**YOUR TASK:** Please copy out the material from the line containing "Expand the Выплата dropdown list" through the line containing "(x=248, y=290)", both of those lines included, without changing anything.

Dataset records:
══════
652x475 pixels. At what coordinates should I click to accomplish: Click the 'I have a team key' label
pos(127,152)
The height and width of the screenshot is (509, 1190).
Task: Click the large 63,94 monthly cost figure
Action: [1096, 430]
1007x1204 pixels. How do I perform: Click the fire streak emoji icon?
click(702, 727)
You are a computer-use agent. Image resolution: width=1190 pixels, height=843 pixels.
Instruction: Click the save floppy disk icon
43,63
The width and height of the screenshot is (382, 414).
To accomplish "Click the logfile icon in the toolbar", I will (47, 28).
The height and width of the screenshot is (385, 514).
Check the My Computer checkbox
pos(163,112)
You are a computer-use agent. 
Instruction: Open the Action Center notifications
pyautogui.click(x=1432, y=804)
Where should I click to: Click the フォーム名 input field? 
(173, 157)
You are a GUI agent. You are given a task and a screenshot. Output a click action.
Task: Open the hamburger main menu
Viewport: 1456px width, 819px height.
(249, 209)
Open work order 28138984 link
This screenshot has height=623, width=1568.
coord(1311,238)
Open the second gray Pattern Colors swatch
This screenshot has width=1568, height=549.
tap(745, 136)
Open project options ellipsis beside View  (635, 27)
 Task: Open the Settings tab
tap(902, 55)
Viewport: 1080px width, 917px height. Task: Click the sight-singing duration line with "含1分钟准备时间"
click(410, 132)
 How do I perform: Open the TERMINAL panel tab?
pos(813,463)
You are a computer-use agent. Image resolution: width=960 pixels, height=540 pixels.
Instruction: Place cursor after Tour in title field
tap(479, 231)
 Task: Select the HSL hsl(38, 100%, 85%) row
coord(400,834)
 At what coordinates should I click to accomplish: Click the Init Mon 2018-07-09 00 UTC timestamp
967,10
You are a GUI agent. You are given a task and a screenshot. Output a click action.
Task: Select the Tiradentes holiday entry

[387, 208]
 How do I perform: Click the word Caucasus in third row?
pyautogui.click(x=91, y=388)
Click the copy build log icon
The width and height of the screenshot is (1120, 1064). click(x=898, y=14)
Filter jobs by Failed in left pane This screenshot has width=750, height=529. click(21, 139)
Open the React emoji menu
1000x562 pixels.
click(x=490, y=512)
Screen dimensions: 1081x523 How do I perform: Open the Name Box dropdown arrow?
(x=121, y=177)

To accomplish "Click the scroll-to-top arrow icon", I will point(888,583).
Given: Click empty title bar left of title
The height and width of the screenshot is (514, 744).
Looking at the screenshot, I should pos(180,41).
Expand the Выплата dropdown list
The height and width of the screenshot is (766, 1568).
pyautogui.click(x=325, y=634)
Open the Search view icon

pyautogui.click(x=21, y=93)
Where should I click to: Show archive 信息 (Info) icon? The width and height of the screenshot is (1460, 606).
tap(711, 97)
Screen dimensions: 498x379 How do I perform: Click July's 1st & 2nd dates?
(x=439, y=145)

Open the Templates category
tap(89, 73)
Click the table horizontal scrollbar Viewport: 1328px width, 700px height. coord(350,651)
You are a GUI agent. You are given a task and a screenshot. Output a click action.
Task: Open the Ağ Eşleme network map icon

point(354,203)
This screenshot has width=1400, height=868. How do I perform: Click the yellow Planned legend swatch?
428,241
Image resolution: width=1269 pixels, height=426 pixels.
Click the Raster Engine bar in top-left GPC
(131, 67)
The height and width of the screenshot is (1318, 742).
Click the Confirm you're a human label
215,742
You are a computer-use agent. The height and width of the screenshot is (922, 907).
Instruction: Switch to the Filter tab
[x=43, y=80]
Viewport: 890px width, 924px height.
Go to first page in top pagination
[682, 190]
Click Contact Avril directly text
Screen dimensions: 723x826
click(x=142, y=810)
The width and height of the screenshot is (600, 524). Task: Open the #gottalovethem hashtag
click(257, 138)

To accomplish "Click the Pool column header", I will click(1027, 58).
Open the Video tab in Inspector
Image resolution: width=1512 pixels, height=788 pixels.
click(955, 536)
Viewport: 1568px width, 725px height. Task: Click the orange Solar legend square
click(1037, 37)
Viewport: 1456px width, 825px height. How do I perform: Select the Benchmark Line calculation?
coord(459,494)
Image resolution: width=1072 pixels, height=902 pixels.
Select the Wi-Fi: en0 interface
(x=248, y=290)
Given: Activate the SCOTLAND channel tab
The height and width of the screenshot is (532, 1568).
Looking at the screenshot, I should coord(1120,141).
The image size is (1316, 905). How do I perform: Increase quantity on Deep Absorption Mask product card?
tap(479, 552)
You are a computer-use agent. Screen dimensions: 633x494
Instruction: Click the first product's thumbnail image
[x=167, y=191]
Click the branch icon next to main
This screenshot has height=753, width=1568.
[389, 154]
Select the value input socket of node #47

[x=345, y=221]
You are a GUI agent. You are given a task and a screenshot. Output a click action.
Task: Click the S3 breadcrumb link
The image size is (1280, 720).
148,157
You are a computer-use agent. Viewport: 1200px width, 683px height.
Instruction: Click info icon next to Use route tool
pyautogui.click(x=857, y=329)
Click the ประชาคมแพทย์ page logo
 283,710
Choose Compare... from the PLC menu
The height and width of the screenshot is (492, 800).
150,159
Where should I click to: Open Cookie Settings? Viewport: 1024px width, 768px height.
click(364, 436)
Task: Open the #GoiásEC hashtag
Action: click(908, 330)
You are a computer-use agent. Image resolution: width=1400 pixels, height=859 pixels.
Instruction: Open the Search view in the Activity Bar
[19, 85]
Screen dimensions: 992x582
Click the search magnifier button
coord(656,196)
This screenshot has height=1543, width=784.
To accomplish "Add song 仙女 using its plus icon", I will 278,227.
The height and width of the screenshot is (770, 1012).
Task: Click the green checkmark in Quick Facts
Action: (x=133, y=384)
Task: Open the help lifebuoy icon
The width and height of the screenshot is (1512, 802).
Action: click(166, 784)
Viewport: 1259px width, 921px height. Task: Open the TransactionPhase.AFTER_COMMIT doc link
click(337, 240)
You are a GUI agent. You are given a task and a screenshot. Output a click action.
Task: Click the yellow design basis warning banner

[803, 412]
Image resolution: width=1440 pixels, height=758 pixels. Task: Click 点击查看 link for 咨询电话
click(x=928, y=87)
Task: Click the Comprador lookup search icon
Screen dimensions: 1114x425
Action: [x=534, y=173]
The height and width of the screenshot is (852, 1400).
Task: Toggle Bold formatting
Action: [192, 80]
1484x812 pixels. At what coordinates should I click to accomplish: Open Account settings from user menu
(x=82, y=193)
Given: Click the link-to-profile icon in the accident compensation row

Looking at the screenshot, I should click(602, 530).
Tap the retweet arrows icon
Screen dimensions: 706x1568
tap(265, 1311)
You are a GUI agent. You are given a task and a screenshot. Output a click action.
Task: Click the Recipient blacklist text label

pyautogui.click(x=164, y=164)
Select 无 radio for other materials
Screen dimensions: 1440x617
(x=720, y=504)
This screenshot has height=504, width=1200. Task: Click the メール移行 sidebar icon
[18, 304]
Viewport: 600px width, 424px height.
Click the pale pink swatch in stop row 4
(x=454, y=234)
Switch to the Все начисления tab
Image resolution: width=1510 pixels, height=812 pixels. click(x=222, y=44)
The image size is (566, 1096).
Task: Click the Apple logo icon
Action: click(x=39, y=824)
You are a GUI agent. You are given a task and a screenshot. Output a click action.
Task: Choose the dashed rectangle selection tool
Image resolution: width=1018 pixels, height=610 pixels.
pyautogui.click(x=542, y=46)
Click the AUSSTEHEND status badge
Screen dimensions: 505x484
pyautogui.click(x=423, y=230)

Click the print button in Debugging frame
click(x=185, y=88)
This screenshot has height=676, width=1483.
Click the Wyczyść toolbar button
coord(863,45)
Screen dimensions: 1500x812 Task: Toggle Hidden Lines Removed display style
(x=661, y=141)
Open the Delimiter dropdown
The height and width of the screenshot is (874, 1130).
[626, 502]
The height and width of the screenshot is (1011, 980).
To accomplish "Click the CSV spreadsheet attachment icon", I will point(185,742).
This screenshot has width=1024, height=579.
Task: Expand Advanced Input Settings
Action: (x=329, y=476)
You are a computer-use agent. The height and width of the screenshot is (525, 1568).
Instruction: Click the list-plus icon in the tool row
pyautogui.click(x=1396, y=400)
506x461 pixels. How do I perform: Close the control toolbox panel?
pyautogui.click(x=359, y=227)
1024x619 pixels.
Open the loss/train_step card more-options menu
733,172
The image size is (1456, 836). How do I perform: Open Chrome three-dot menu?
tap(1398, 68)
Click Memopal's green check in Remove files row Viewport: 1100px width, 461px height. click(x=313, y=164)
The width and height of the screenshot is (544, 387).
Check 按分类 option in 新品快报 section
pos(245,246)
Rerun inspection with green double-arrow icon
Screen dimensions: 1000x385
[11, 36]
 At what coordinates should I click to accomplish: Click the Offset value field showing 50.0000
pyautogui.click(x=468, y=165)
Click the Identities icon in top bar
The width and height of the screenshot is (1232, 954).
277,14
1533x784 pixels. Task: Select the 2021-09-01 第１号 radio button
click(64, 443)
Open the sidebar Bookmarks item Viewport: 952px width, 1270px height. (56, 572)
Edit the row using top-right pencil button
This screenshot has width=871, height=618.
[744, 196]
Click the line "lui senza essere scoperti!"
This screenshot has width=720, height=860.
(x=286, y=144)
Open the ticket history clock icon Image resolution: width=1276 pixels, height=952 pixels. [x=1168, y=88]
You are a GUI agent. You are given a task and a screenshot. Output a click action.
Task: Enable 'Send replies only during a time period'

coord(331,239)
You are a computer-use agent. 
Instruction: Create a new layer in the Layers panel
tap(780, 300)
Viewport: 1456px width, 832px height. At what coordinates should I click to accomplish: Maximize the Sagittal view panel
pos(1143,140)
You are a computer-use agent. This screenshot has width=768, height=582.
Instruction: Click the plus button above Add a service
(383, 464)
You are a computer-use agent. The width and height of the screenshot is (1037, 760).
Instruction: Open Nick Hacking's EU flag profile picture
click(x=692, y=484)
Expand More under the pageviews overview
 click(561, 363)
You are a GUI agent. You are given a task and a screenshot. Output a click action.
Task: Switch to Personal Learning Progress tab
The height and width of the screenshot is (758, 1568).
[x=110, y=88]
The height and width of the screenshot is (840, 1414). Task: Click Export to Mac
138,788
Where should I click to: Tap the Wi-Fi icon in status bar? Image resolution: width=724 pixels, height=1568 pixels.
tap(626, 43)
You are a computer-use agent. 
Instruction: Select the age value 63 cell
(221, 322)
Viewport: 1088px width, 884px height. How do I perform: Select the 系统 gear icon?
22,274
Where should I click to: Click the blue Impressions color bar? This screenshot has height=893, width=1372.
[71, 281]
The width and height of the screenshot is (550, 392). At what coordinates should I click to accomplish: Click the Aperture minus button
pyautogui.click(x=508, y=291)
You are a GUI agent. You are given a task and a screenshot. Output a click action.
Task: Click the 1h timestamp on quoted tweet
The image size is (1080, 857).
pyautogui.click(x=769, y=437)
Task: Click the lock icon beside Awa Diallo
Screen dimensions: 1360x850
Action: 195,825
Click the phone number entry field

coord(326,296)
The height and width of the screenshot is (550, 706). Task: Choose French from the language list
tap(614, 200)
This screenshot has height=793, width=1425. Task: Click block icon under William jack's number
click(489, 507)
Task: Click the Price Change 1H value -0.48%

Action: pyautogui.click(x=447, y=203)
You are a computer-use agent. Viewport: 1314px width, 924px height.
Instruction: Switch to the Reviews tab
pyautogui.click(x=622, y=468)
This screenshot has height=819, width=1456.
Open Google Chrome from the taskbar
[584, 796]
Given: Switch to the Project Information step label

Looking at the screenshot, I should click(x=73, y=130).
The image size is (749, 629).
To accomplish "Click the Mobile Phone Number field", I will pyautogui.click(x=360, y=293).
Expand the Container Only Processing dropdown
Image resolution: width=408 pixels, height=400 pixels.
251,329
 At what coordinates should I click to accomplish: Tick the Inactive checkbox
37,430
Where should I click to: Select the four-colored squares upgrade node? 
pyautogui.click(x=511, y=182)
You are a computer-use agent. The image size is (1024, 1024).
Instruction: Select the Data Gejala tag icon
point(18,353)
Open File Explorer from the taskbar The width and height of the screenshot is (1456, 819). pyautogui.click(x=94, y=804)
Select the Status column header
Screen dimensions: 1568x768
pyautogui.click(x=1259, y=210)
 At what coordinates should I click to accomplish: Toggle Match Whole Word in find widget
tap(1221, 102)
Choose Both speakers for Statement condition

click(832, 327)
══════
**REPLY:**
Expand the Выплата dropdown list
The height and width of the screenshot is (766, 1568).
pyautogui.click(x=325, y=634)
Open the Search view icon

pyautogui.click(x=21, y=93)
Where should I click to: Show archive 信息 (Info) icon? The width and height of the screenshot is (1460, 606).
tap(711, 97)
Screen dimensions: 498x379 How do I perform: Click July's 1st & 2nd dates?
(x=439, y=145)

Open the Templates category
tap(89, 73)
Click the table horizontal scrollbar Viewport: 1328px width, 700px height. coord(350,651)
You are a GUI agent. You are given a task and a screenshot. Output a click action.
Task: Open the Ağ Eşleme network map icon

point(354,203)
This screenshot has width=1400, height=868. How do I perform: Click the yellow Planned legend swatch?
428,241
Image resolution: width=1269 pixels, height=426 pixels.
Click the Raster Engine bar in top-left GPC
(131, 67)
The height and width of the screenshot is (1318, 742).
Click the Confirm you're a human label
215,742
You are a computer-use agent. The height and width of the screenshot is (922, 907).
Instruction: Switch to the Filter tab
[x=43, y=80]
Viewport: 890px width, 924px height.
Go to first page in top pagination
[682, 190]
Click Contact Avril directly text
Screen dimensions: 723x826
click(x=142, y=810)
The width and height of the screenshot is (600, 524). Task: Open the #gottalovethem hashtag
click(257, 138)

To accomplish "Click the Pool column header", I will click(1027, 58).
Open the Video tab in Inspector
Image resolution: width=1512 pixels, height=788 pixels.
click(955, 536)
Viewport: 1568px width, 725px height. Task: Click the orange Solar legend square
click(1037, 37)
Viewport: 1456px width, 825px height. How do I perform: Select the Benchmark Line calculation?
coord(459,494)
Image resolution: width=1072 pixels, height=902 pixels.
Select the Wi-Fi: en0 interface
(x=248, y=290)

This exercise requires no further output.